Evolutionary capacitance is the storage and release of variation, just as electric capacitors store and release charge. Living systems are robust to mutations. This means that living systems accumulate genetic variation without the variation having a phenotypic effect. But when the system is disturbed (perhaps by stress), robustness breaks down, and the variation has phenotypic effects and is subject to the full force of natural selection. An evolutionary capacitor is a molecular switch mechanism that can "toggle" genetic variation between hidden and revealed states.  If some subset of newly revealed variation is adaptive, it becomes fixed by genetic assimilation. After that, the rest of variation, most of which is presumably deleterious, can be switched off, leaving the population with a newly evolved advantageous trait, but no long-term handicap. For evolutionary capacitance to increase evolvability in this way, the switching rate should not be faster than the timescale of genetic assimilation.
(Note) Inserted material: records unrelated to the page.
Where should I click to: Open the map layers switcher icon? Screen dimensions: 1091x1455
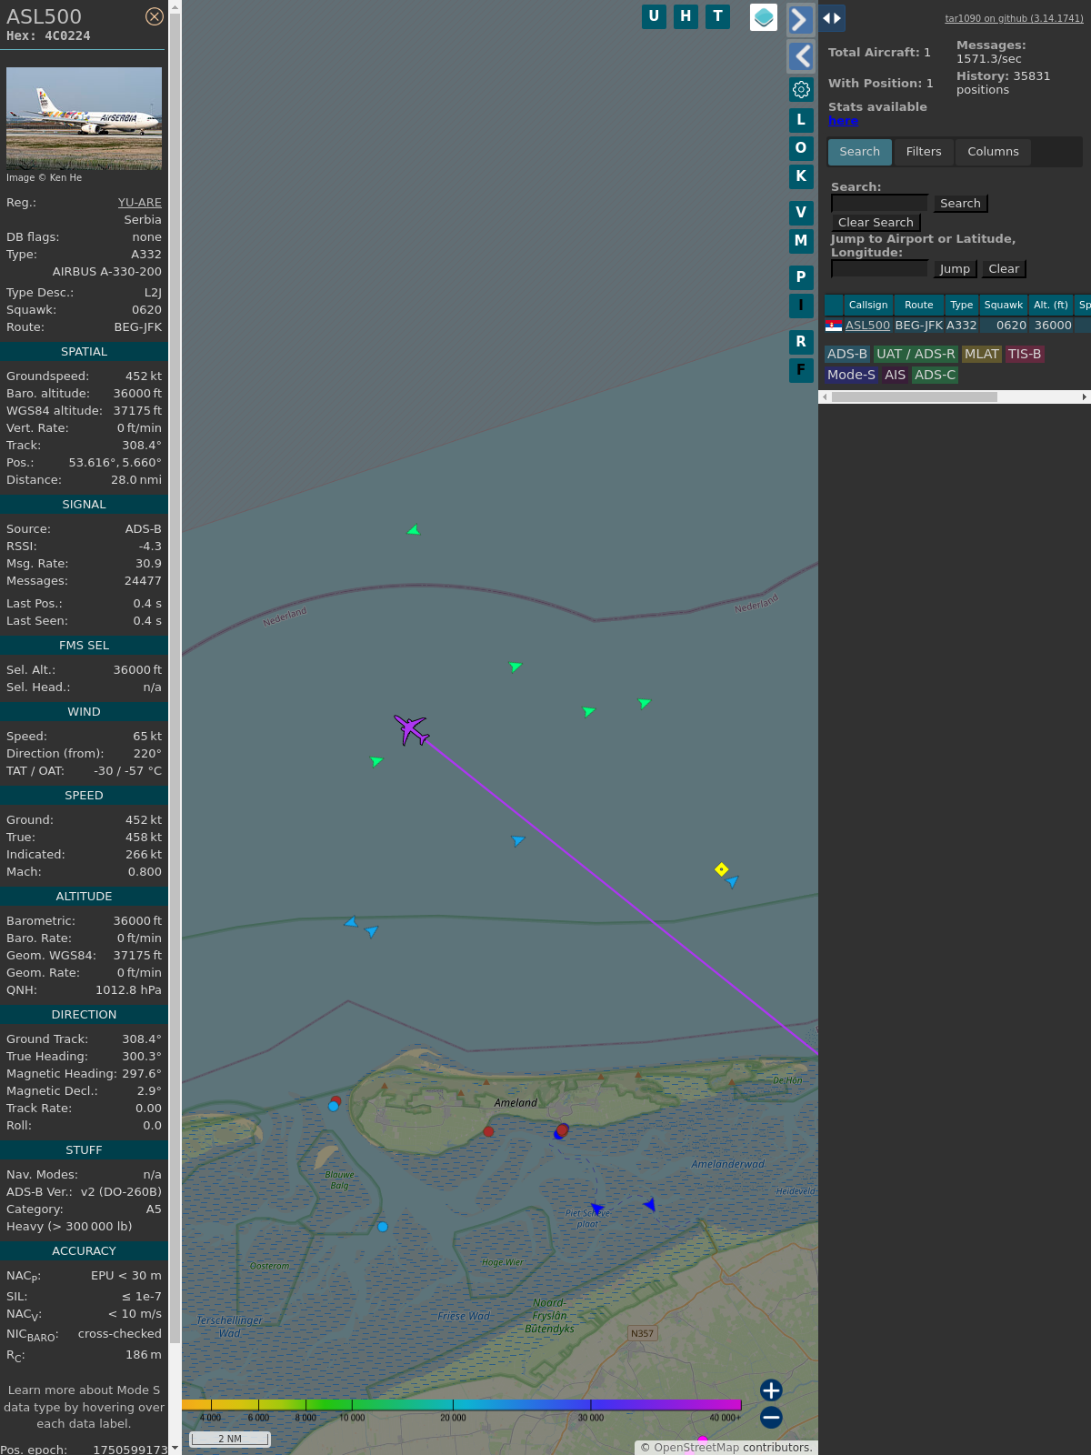764,16
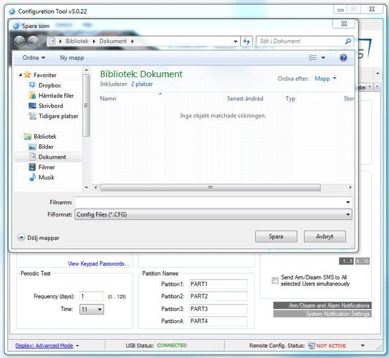
Task: Click the refresh button beside address bar
Action: coord(246,41)
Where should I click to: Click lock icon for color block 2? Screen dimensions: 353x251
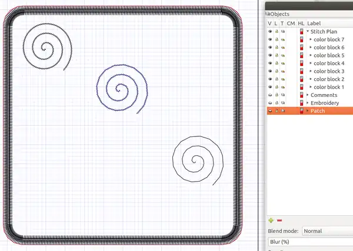point(277,79)
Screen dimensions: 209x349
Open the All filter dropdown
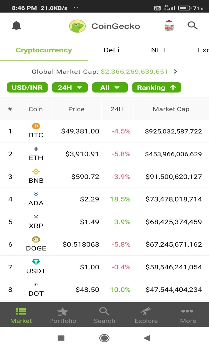click(110, 88)
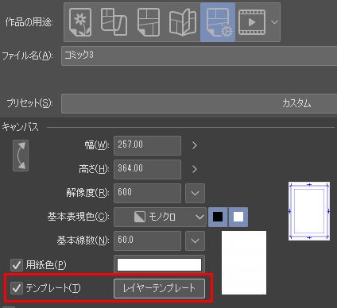Click the レイヤーテンプレート button
This screenshot has width=337, height=308.
click(x=159, y=288)
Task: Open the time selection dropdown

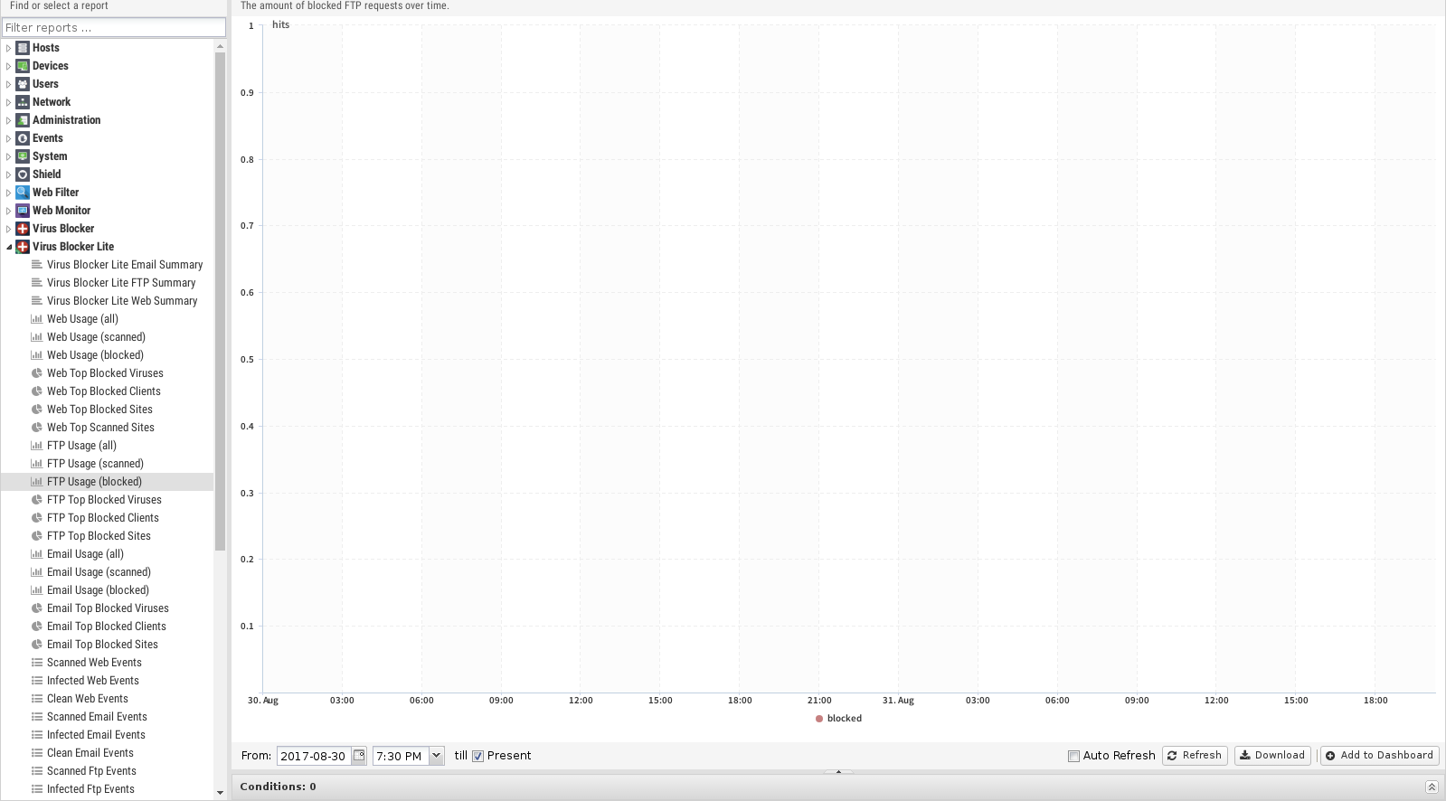Action: tap(436, 756)
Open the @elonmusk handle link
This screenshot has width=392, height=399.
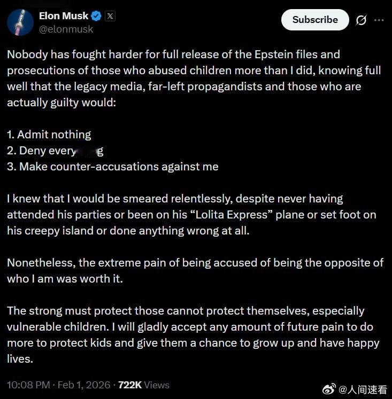click(x=66, y=29)
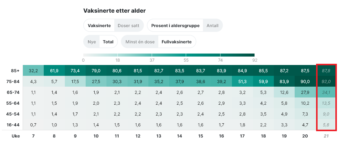Click the 75-84 week 20 cell 90,0

point(305,82)
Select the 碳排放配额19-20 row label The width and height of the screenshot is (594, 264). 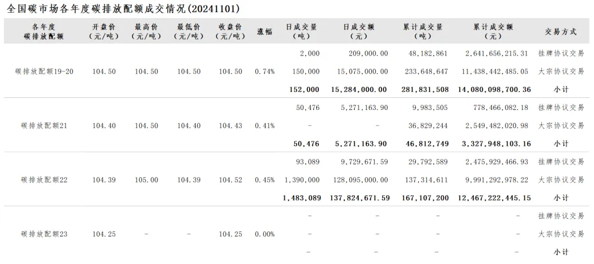[44, 72]
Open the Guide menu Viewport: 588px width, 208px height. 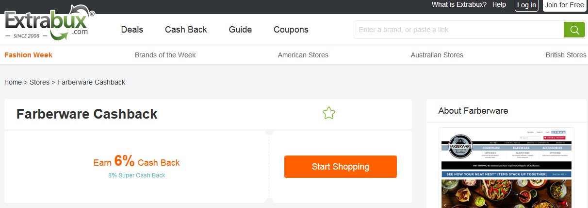240,30
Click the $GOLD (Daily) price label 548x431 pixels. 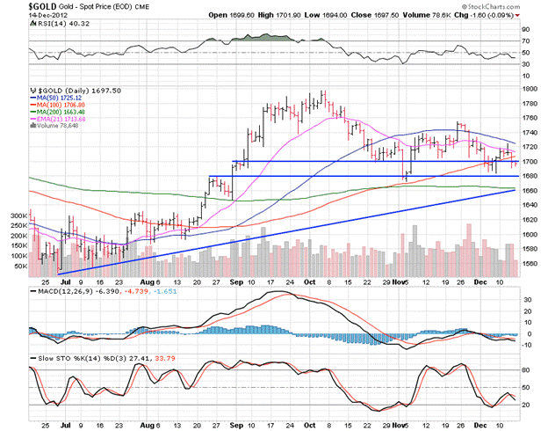click(68, 89)
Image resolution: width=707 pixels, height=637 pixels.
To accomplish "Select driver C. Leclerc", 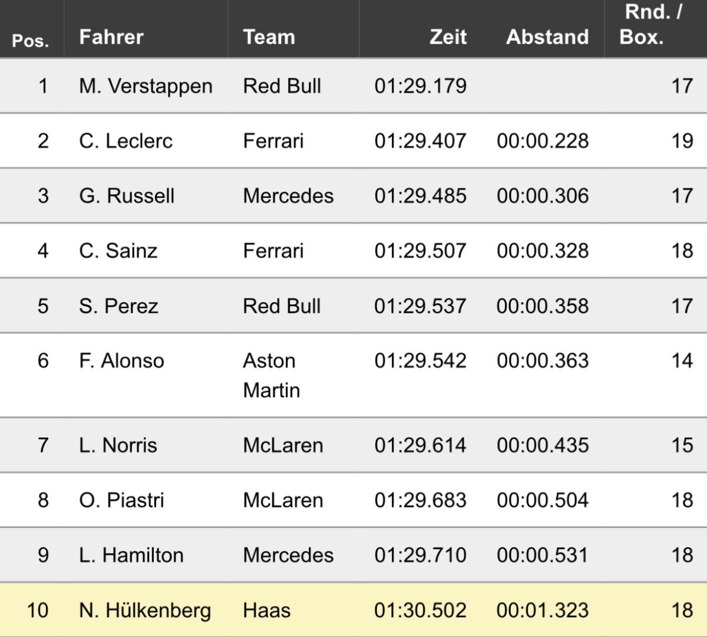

This mechanism would allow for rapid adaptation to new environmental conditions. Switching rates may be a function of stress, making genetic variation more likely to affect the phenotype at times when it is most likely to be useful for adaptation. In addition, strongly deleterious variation may be purged while in a partially cryptic state, so cryptic variation that remains is more likely to be adaptive than random mutations are. Capacitance can help cross "valleys" in the fitness landscape, where a combination of two mutations would be beneficial, even though each is deleterious on its own.

There is currently no consensus about the extent to which capacitance might contribute to evolution in natural populations. The possibility of evolutionary capacitance is considered to be part of the extended evolutionary synthesis.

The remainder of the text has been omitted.